Task to carry out »
Where the line containing "You are a computer-use" appears below, start there and repeat each line exactly to the end. Leave the pictures out.

Input records »
====
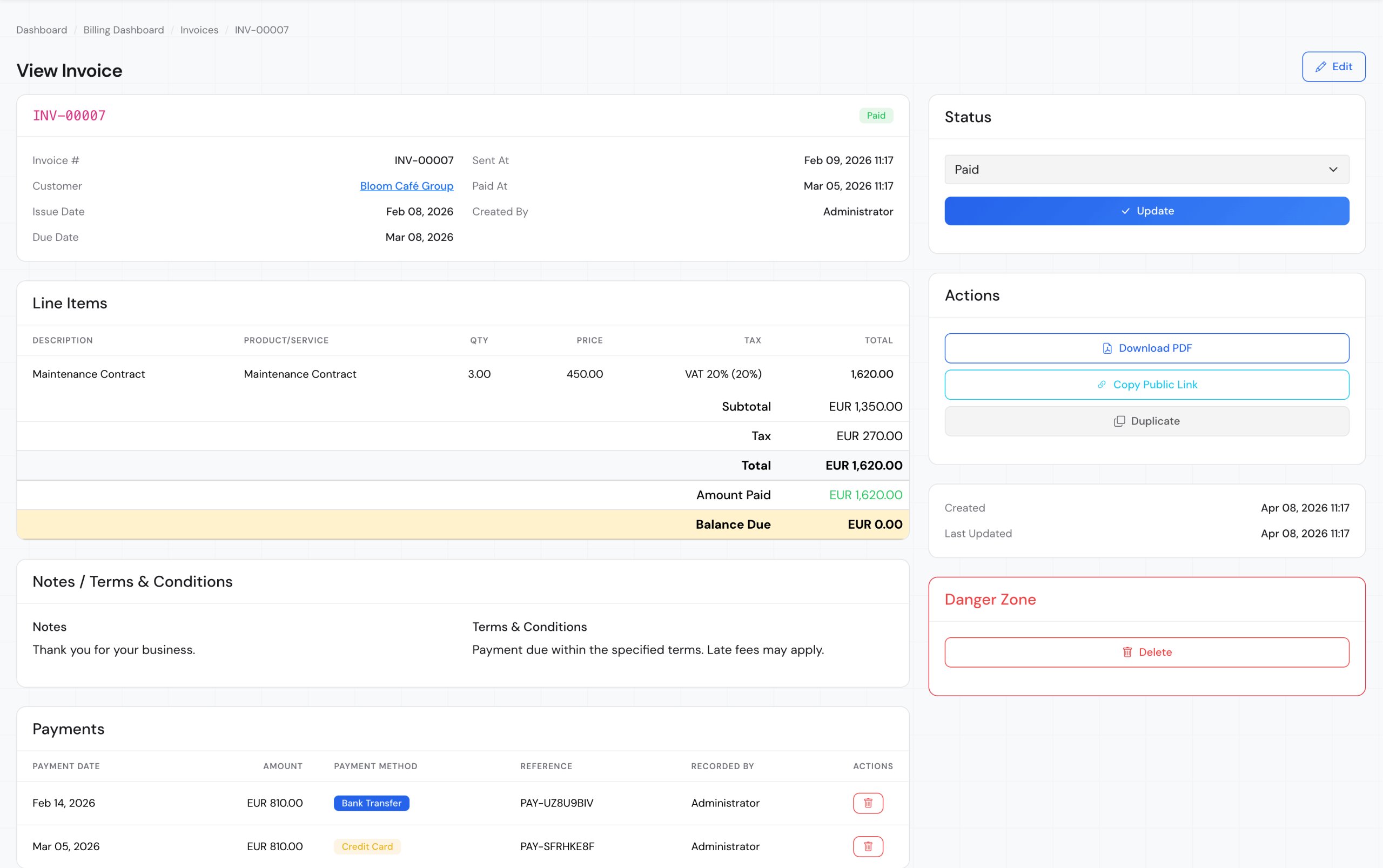Click the pencil Edit button
This screenshot has height=868, width=1383.
[1333, 66]
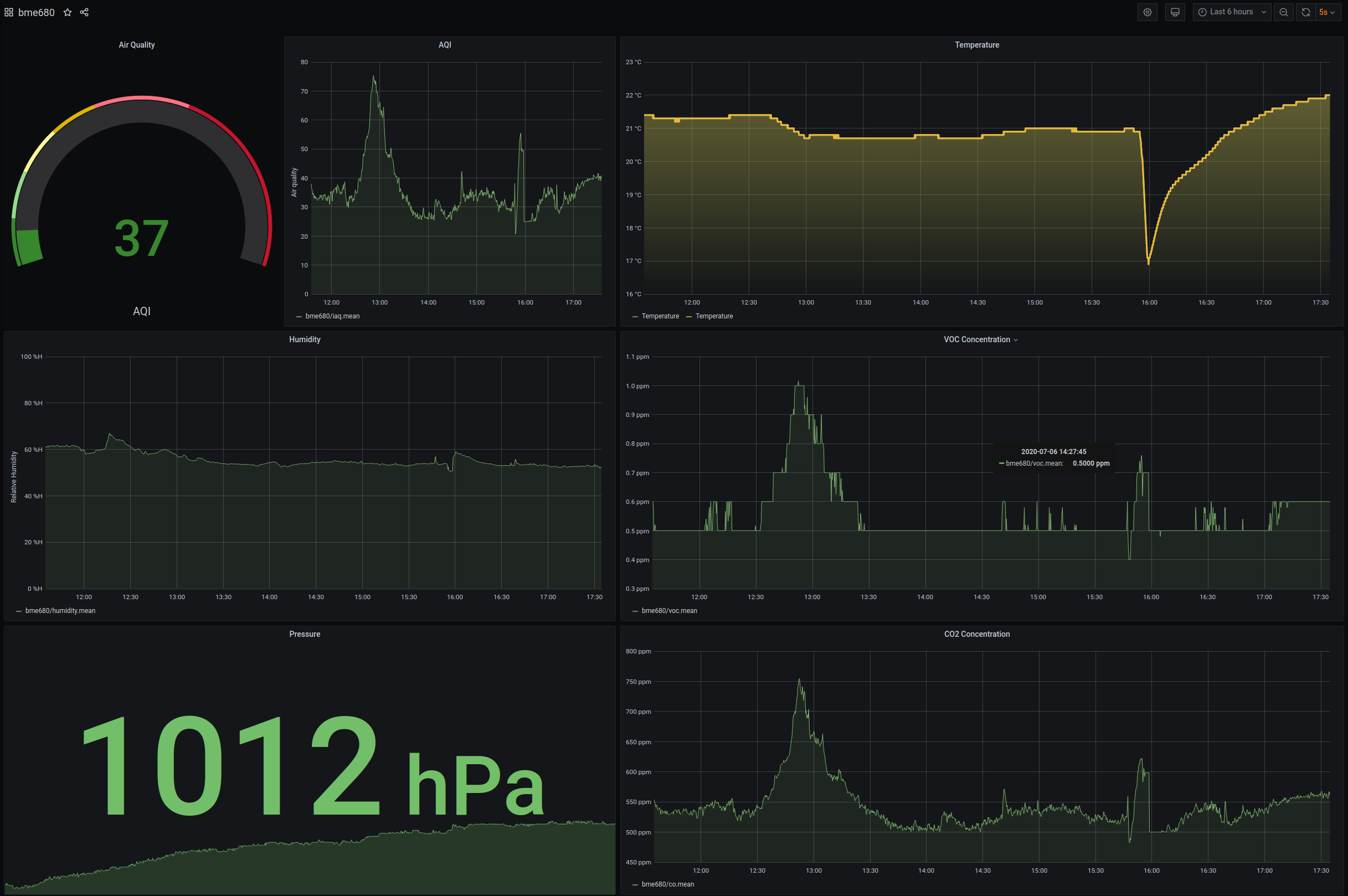Open the share dashboard dialog
Screen dimensions: 1348x896
(85, 12)
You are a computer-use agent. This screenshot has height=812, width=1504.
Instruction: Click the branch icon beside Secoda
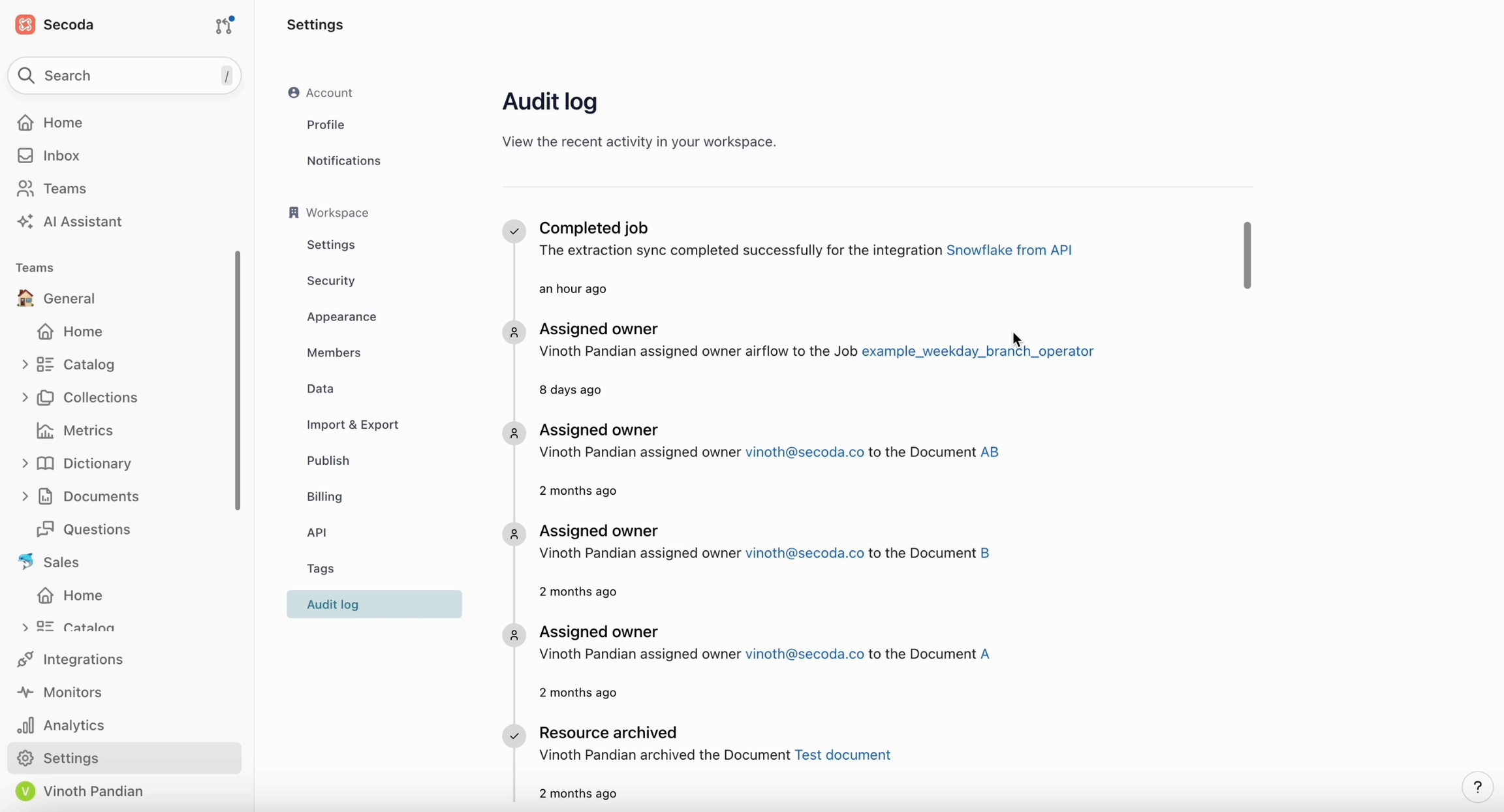click(x=224, y=25)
====
Reply to the exercise »
You are a computer-use agent. This screenshot has height=812, width=1504.
Instruction: Click the branch icon beside Secoda
click(x=224, y=25)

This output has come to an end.